Task instructions:
Recast the lines below as a Markdown table with two columns, Row and Line. Number each row and leave out blank lines.

_ _ _ _

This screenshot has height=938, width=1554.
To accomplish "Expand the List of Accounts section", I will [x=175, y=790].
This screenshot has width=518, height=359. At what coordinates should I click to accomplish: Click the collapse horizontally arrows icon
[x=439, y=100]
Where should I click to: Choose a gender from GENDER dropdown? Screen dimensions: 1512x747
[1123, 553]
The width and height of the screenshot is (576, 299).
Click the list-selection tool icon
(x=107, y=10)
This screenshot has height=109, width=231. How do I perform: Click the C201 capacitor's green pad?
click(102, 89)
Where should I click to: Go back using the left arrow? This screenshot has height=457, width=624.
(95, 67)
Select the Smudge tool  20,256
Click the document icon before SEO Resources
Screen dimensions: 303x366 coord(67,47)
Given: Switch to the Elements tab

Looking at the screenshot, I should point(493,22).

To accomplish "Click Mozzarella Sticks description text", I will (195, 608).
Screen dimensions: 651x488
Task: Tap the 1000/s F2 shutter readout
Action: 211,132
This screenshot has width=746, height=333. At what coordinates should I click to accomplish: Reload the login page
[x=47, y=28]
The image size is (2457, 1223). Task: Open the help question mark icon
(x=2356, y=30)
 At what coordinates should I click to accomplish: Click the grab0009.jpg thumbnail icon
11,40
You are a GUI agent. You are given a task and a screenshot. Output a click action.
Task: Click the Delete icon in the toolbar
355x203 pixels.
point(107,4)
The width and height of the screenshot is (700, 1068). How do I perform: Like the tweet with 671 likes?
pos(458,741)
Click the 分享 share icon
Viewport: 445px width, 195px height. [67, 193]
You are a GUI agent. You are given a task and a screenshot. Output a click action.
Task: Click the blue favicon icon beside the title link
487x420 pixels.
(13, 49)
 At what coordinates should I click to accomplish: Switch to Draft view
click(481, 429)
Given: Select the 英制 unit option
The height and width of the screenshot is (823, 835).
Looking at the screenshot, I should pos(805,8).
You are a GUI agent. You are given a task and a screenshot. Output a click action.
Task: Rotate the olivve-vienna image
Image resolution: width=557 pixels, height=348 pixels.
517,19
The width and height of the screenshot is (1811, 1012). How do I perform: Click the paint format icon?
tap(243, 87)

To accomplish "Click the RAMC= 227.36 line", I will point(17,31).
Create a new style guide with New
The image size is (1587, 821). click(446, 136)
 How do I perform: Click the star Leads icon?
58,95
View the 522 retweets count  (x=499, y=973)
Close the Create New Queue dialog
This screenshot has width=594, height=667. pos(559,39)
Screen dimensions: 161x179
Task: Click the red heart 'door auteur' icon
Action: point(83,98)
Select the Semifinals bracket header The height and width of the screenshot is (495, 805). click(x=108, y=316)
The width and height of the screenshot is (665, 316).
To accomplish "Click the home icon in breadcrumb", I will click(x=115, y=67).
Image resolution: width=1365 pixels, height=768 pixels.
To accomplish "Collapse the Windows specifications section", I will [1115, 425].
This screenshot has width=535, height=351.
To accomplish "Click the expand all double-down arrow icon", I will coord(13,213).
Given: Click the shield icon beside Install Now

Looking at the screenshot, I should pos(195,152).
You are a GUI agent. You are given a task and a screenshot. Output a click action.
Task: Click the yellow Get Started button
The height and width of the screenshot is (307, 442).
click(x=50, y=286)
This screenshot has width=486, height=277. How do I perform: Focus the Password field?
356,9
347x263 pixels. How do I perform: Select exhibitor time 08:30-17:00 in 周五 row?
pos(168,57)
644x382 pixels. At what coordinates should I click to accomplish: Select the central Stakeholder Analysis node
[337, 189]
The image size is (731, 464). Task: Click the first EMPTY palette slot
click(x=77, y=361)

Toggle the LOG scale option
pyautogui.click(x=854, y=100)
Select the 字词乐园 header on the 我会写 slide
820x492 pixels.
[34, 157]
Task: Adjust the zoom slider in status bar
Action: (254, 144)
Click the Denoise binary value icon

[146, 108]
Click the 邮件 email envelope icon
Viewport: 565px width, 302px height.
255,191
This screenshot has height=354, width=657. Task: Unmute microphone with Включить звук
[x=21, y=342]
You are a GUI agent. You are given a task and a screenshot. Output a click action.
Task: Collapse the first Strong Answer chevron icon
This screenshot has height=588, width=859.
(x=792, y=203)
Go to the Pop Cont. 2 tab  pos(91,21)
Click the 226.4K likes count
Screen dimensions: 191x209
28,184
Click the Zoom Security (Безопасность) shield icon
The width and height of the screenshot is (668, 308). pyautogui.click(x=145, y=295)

_ _ _ _

Task answer:
| Row | Line |
|---|---|
| 1 | This screenshot has height=938, width=1554. |
| 2 | To accomplish "Expand the List of Accounts section", I will [x=175, y=790]. |
| 3 | This screenshot has width=518, height=359. At what coordinates should I click to accomplish: Click the collapse horizontally arrows icon |
| 4 | [x=439, y=100] |
| 5 | Where should I click to: Choose a gender from GENDER dropdown? Screen dimensions: 1512x747 |
| 6 | [1123, 553] |
| 7 | The width and height of the screenshot is (576, 299). |
| 8 | Click the list-selection tool icon |
| 9 | (x=107, y=10) |
| 10 | This screenshot has height=109, width=231. How do I perform: Click the C201 capacitor's green pad? |
| 11 | click(102, 89) |
| 12 | Where should I click to: Go back using the left arrow? This screenshot has height=457, width=624. |
| 13 | (95, 67) |
| 14 | Select the Smudge tool  20,256 |
| 15 | Click the document icon before SEO Resources |
| 16 | Screen dimensions: 303x366 coord(67,47) |
| 17 | Given: Switch to the Elements tab |
| 18 | Looking at the screenshot, I should point(493,22). |
| 19 | To accomplish "Click Mozzarella Sticks description text", I will (195, 608). |
| 20 | Screen dimensions: 651x488 |
| 21 | Task: Tap the 1000/s F2 shutter readout |
| 22 | Action: 211,132 |
| 23 | This screenshot has width=746, height=333. At what coordinates should I click to accomplish: Reload the login page |
| 24 | [x=47, y=28] |
| 25 | The image size is (2457, 1223). Task: Open the help question mark icon |
| 26 | (x=2356, y=30) |
| 27 |  At what coordinates should I click to accomplish: Click the grab0009.jpg thumbnail icon |
| 28 | 11,40 |
| 29 | You are a GUI agent. You are given a task and a screenshot. Output a click action. |
| 30 | Task: Click the Delete icon in the toolbar |
| 31 | 355x203 pixels. |
| 32 | point(107,4) |
| 33 | The width and height of the screenshot is (700, 1068). How do I perform: Like the tweet with 671 likes? |
| 34 | pos(458,741) |
| 35 | Click the 分享 share icon |
| 36 | Viewport: 445px width, 195px height. [67, 193] |
| 37 | You are a GUI agent. You are given a task and a screenshot. Output a click action. |
| 38 | Task: Click the blue favicon icon beside the title link |
| 39 | 487x420 pixels. |
| 40 | (13, 49) |
| 41 |  At what coordinates should I click to accomplish: Switch to Draft view |
| 42 | click(481, 429) |
| 43 | Given: Select the 英制 unit option |
| 44 | The height and width of the screenshot is (823, 835). |
| 45 | Looking at the screenshot, I should pos(805,8). |
| 46 | You are a GUI agent. You are given a task and a screenshot. Output a click action. |
| 47 | Task: Rotate the olivve-vienna image |
| 48 | Image resolution: width=557 pixels, height=348 pixels. |
| 49 | 517,19 |
| 50 | The width and height of the screenshot is (1811, 1012). How do I perform: Click the paint format icon? |
| 51 | tap(243, 87) |
| 52 | To accomplish "Click the RAMC= 227.36 line", I will point(17,31). |
| 53 | Create a new style guide with New |
| 54 | The image size is (1587, 821). click(446, 136) |
| 55 |  How do I perform: Click the star Leads icon? |
| 56 | 58,95 |
| 57 | View the 522 retweets count  (x=499, y=973) |
| 58 | Close the Create New Queue dialog |
| 59 | This screenshot has width=594, height=667. pos(559,39) |
| 60 | Screen dimensions: 161x179 |
| 61 | Task: Click the red heart 'door auteur' icon |
| 62 | Action: point(83,98) |
| 63 | Select the Semifinals bracket header The height and width of the screenshot is (495, 805). click(x=108, y=316) |
| 64 | The width and height of the screenshot is (665, 316). |
| 65 | To accomplish "Click the home icon in breadcrumb", I will click(x=115, y=67). |
| 66 | Image resolution: width=1365 pixels, height=768 pixels. |
| 67 | To accomplish "Collapse the Windows specifications section", I will [1115, 425]. |
| 68 | This screenshot has width=535, height=351. |
| 69 | To accomplish "Click the expand all double-down arrow icon", I will coord(13,213). |
| 70 | Given: Click the shield icon beside Install Now |
| 71 | Looking at the screenshot, I should pos(195,152). |
| 72 | You are a GUI agent. You are given a task and a screenshot. Output a click action. |
| 73 | Task: Click the yellow Get Started button |
| 74 | The height and width of the screenshot is (307, 442). |
| 75 | click(x=50, y=286) |
| 76 | This screenshot has width=486, height=277. How do I perform: Focus the Password field? |
| 77 | 356,9 |
| 78 | 347x263 pixels. How do I perform: Select exhibitor time 08:30-17:00 in 周五 row? |
| 79 | pos(168,57) |
| 80 | 644x382 pixels. At what coordinates should I click to accomplish: Select the central Stakeholder Analysis node |
| 81 | [337, 189] |
| 82 | The image size is (731, 464). Task: Click the first EMPTY palette slot |
| 83 | click(x=77, y=361) |
| 84 | Toggle the LOG scale option |
| 85 | pyautogui.click(x=854, y=100) |
| 86 | Select the 字词乐园 header on the 我会写 slide |
| 87 | 820x492 pixels. |
| 88 | [34, 157] |
| 89 | Task: Adjust the zoom slider in status bar |
| 90 | Action: (254, 144) |
| 91 | Click the Denoise binary value icon |
| 92 | [146, 108] |
| 93 | Click the 邮件 email envelope icon |
| 94 | Viewport: 565px width, 302px height. |
| 95 | 255,191 |
| 96 | This screenshot has height=354, width=657. Task: Unmute microphone with Включить звук |
| 97 | [x=21, y=342] |
| 98 | You are a GUI agent. You are given a task and a screenshot. Output a click action. |
| 99 | Task: Collapse the first Strong Answer chevron icon |
| 100 | This screenshot has height=588, width=859. |
| 101 | (x=792, y=203) |
| 102 | Go to the Pop Cont. 2 tab  pos(91,21) |
| 103 | Click the 226.4K likes count |
| 104 | Screen dimensions: 191x209 |
| 105 | 28,184 |
| 106 | Click the Zoom Security (Безопасность) shield icon |
| 107 | The width and height of the screenshot is (668, 308). pyautogui.click(x=145, y=295) |